**Travail demandé**: Pour chacune des affirmations suivantes, indiquez par oui ou par non si elle concorde avec la discussion sur les parents employeurs, et citez textuellement les mots de cette discussion qui tranchent la question. 1. La famille polynésienne est retournée à Tahiti en 2020. 2. La visite de cette famille a eu lieu sur le temps de travail de Nanou91. 3. En 2015, cette famille a offert à Nanou91 des gousses de vanille.

# Des PE en or !



## Nanou91 (11 Août 2022)

Quand je vous le dis qu'en 25 ans de métier, à part 2 familles lourdingues sur la ponctualité, je n'ai eu que des Parents Employeurs en or.
Une famille, polynésienne, dont je me suis occupée du petit garçon de janvier 2014 à septembre 2016, est repartie à Tahiti en 2020.
De passage en métropole, avec un timing très serré, ils sont quand même passés me voir et m'offrir quelques cadeaux.
Je suis en congés donc pas sur mon temps de travail.... et quand bien même ils seraient venus sur mes horaires de travail, je les aurais reçus avec plaisir.
Et ils m'attendent de pied ferme à Tahiti....


----------



## Lijana (11 Août 2022)

Bonjour, que du bonheur avec des PE comme çà. Profitez bien de vacances pour finir la bouteille du Rhum  🍾.
Je voudrais avoir moi aussi de PE comme les vôtre. Reconnaissant du bon travail qu'on fait avec leurs enfants.


----------



## Nanou91 (11 Août 2022)

En 2015, alors qu'on était sous contrat, ils m'avaient offert une botte de gousses de vanille (il y en avait au moins pour 500 euros).

**Matériel fourni**:
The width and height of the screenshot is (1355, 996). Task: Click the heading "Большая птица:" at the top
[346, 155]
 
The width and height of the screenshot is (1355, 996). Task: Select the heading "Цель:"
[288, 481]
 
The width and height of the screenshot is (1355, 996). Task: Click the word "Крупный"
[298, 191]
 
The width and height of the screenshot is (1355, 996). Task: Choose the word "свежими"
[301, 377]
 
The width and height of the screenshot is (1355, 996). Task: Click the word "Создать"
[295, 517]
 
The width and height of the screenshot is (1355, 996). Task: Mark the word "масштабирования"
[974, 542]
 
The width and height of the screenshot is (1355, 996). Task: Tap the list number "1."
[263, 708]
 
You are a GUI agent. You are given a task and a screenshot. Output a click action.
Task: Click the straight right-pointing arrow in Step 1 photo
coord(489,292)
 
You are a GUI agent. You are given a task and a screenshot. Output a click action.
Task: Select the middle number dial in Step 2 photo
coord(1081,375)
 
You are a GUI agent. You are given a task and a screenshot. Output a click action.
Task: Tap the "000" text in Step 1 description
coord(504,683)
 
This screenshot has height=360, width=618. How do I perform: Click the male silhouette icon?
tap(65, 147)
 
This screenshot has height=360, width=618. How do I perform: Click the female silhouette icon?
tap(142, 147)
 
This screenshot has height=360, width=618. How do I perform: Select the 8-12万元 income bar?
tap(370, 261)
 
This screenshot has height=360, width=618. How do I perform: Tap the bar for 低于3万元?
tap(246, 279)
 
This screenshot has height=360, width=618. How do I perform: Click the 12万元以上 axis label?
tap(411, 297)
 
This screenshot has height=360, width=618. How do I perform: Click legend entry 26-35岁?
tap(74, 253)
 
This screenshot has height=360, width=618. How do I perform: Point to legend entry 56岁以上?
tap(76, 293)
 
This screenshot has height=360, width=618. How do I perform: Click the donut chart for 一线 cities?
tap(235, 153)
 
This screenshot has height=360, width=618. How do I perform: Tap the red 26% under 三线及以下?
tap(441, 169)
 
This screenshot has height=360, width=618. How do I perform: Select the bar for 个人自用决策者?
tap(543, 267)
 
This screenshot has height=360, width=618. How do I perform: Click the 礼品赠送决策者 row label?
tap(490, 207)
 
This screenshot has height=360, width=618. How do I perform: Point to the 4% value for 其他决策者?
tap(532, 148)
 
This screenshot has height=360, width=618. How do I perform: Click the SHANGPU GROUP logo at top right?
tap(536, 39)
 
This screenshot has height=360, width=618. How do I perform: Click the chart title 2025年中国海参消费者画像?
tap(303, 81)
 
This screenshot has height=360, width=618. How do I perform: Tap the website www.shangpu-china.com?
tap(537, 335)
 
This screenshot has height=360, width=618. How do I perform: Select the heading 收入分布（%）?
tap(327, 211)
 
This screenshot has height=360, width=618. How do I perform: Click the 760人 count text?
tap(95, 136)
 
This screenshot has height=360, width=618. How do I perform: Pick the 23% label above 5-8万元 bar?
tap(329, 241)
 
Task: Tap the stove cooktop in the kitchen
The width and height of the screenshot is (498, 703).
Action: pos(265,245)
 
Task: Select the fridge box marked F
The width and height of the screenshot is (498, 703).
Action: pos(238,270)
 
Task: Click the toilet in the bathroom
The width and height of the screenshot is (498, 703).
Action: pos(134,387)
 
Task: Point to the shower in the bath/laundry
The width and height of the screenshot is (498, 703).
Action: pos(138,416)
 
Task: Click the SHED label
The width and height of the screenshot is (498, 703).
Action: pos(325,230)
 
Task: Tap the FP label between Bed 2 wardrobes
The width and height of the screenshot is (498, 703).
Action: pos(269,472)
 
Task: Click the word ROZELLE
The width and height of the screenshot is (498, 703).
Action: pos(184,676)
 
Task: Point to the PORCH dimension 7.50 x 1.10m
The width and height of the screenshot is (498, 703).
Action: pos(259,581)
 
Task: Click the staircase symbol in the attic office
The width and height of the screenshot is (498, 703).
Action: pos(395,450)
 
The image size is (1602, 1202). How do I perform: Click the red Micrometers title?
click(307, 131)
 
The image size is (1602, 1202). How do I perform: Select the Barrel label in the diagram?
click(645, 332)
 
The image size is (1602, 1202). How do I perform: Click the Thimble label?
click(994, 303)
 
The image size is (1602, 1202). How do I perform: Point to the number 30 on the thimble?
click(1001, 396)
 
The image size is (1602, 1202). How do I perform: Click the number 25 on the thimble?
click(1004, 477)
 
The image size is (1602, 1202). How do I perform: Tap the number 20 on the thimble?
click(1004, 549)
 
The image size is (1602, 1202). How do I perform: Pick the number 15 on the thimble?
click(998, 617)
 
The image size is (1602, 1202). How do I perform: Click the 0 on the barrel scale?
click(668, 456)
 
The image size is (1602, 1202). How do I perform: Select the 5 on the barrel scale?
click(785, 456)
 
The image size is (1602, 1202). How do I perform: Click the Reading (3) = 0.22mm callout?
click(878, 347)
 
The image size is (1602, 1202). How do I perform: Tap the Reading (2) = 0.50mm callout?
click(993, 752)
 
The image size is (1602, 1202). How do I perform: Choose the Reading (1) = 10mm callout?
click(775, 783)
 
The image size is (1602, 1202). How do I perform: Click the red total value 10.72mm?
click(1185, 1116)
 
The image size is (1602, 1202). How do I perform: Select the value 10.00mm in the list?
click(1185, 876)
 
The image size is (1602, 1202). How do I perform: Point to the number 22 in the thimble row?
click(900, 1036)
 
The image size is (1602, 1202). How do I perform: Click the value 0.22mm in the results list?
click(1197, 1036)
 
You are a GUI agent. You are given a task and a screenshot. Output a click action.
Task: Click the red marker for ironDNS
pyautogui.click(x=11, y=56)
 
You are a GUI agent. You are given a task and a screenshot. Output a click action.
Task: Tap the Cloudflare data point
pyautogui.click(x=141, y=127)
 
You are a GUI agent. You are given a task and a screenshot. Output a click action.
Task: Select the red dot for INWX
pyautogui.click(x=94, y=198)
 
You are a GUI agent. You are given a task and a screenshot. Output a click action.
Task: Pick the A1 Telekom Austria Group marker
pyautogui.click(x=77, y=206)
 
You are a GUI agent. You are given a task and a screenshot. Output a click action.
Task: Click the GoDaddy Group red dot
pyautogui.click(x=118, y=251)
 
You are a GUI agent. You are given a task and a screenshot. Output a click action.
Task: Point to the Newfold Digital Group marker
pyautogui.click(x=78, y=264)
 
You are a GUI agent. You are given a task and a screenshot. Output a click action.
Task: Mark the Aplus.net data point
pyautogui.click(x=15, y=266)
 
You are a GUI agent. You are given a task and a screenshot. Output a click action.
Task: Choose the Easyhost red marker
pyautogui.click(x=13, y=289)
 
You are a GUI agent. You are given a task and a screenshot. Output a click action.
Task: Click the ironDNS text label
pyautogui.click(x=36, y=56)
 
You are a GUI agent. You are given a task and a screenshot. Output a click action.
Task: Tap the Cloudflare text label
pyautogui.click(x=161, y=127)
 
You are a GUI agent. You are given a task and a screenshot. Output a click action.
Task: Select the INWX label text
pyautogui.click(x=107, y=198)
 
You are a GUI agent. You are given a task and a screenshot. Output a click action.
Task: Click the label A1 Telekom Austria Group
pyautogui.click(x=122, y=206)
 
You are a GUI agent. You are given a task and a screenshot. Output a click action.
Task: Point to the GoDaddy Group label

**Production attendue**:
1. Oui : « est repartie à Tahiti en 2020 »
2. Non : « Je suis en congés donc pas sur mon temps de travail »
3. Oui : « En 2015, alors qu'on était sous contrat, ils m'avaient offert une botte de gousses de vanille »